A successful screening and study day on amateur film 'Seeing with Different Eyes' took place on 25 April 2004
15 Aug 2013
A successful screening and study day on amateur film Seeing with Different Eyes took place on April 25th 2004 with support from the Faculty Research Support Fund. This European exchange was organised by Ine van Dooren, Moving Image Archivist of the South East Film & Video Archive in collaboration with the Filmarchive Smalfilmmuseum, Hilversum, The Netherlands. It took as its theme the developing field of scholarly attention to amateur film and the growing recognition of it as a research resource.
Amateur film forms a significant part of Europe’s cultural heritage and has a vital role to play in social connectivity. Dating primarily from the 1920s onwards when new technology enabled individuals, families, communities, organisations and artists to make films for the first time, these films - both fiction and non-fiction - engage with all aspects of everyday life, work and creativity. Seeing with Different Eyes explored how film archives, professional film-makers and researchers re-imagine amateur film.
The event took place at Cinematheque, Lighthouse Media Centre, Brighton, and the programme of short film screenings and artists’ presentations had a strong international component. Featuring material made by Finnish, French, Swedish, Dutch and Luxembourgian amateur and professional film-makers as well as those closer to home in Sevenoaks, Bognor Regis, Brighton and Folkestone, the films also took place in Poland, and featured unique colour footage of Balinese maestro dancer, I Ketut Marya.
The discovery of this last extremely significant collection among SEFVA’s holdings by SEFVA’s Preservation and Production Officer Nick Clark has resulted in a creative partnership with The Bali Film Promotion Board. This collaboration was successful in obtaining a grant from the Pacific Asian Tourist Association to enable digitisation and the gathering of additional interviews and contextual research. A special screening programme in Bali is scheduled later this year. In fact much of what was shown was either recently discovered, recently restored, or in one case, newly provided with a musical score.

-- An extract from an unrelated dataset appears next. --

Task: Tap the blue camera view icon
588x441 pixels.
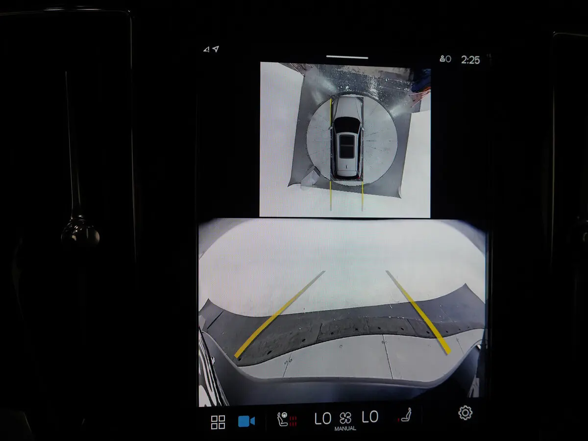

This first of what it is hoped will become an annual event also featured as work-in-progress, a collaboration between SEFVA’s Ine van Dooren and Brighton-based media artist Tim Didymus, which considers the archival and historical re-appropriation of amateur and family film collections, within the public domain of study and re-use. Sam Lanfear-Jones (School of Historical and Critical Studies, University of Brighton) and Doctor Martina Roepke from the University of Amsterdam both presented interesting and ground-breaking doctoral research.